For most conspicuous bravery. After an advance into the enemy's trenches, he found himself isolated with a party of thirty men. He organised his defences, detailed a bombing party, and impressed on his men that his and their duty was to hold the position at all costs.

Next morning he drove off an attack by the enemy and rescued some prisoners who had fallen into their hands. Later two strong bombing attacks were beaten off. On the following day he was relieved after showing the greatest courage, determination and good leadership during 36 hours under very trying conditions.

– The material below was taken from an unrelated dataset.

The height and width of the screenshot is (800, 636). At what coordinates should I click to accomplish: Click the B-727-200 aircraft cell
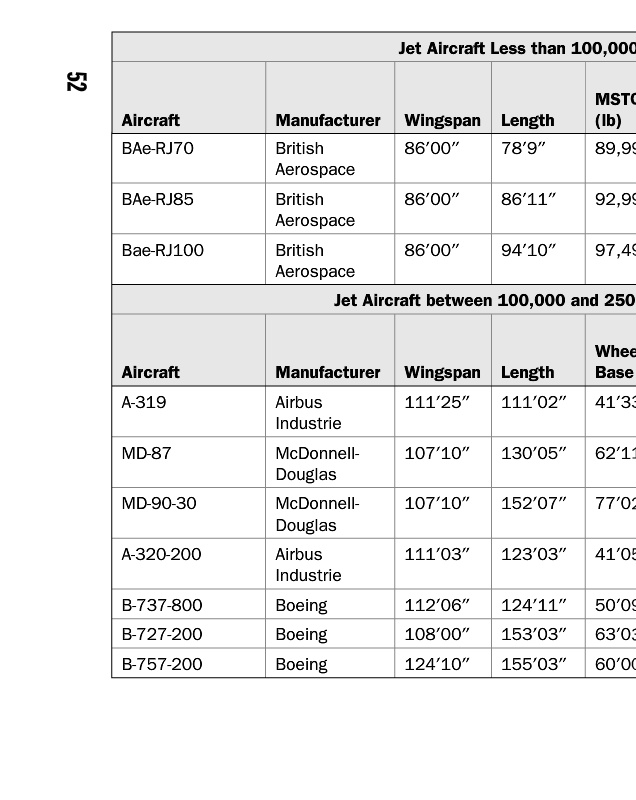pos(162,635)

All this time his party was without food and water, having given all their water to the wounded during the first night. After the relieving force was firmly established, he brought his party, nineteen strong, back to our trenches.

After receiving his Victoria Cross on 18 November 1916 at Buckingham Palace, from the King, he returned to the front.

===Later service===
In July 1917 Sanders was commissioned as a temporary Second Lieutenant in the 2nd Battalion West Yorkshire Regiment. By December 1917 Sanders was a company commander and was made an acting Captain.

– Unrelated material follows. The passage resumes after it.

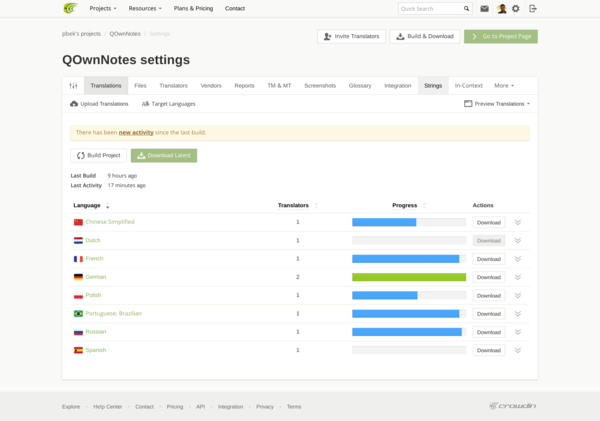Open the Projects menu

pyautogui.click(x=103, y=8)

In April 1918 the German Army launched the Spring Offensive. Sanders was now attached to the 1/6th Battalion, West Yorkshire Regiment who were positioned at Mount Kemmel. Heavy fighting ensued and acting Captain Sanders was awarded the Military Cross, the award of which was posted in the London Gazette on 13 September 1918. The citation stated:

For conspicuous gallantry and devotion to duty. After the enemy had penetrated the front line, he promptly organised his men in support and effectually held up the enemy for some time, inflicting heavy casualties. He stood on top of a "pill-box" firing his revolver into the enemy at 20 yards. His splendid example of courage did much to inspire his men at a critical time.

He was taken prisoner of war (POW) on 25 April and listed as wounded and missing with injuries to both his right arm and leg, last seen carrying his revolver in his left hand. Sanders was interned at the Limburg POW camp. In July he managed to get a letter to his father telling of his capture and captivity. On 26 December Captain Sanders was sent back to England, and he was discharged in March 1919.

==Later life==
After the war in June 1920 he attended a victory party and a Victory Cross reunion dinner on the tenth anniversary of the end of the war in November 1929, both at Buckingham Palace.

Sanders unveiled the Leeds Rifles War Memorial at Leeds Minster on Remembrance Sunday 1921.

George Sanders VC MC died in Leeds on 4 April 1950 aged 55. His funeral was held at the Cottingley Crematorium in the city.

==Medals==
His medal group, including his VC and MC, were sold at auction in 2017 for £240,000. It is reported that they were bought by Lord Ashcroft and will be placed on display at the Imperial War Museum.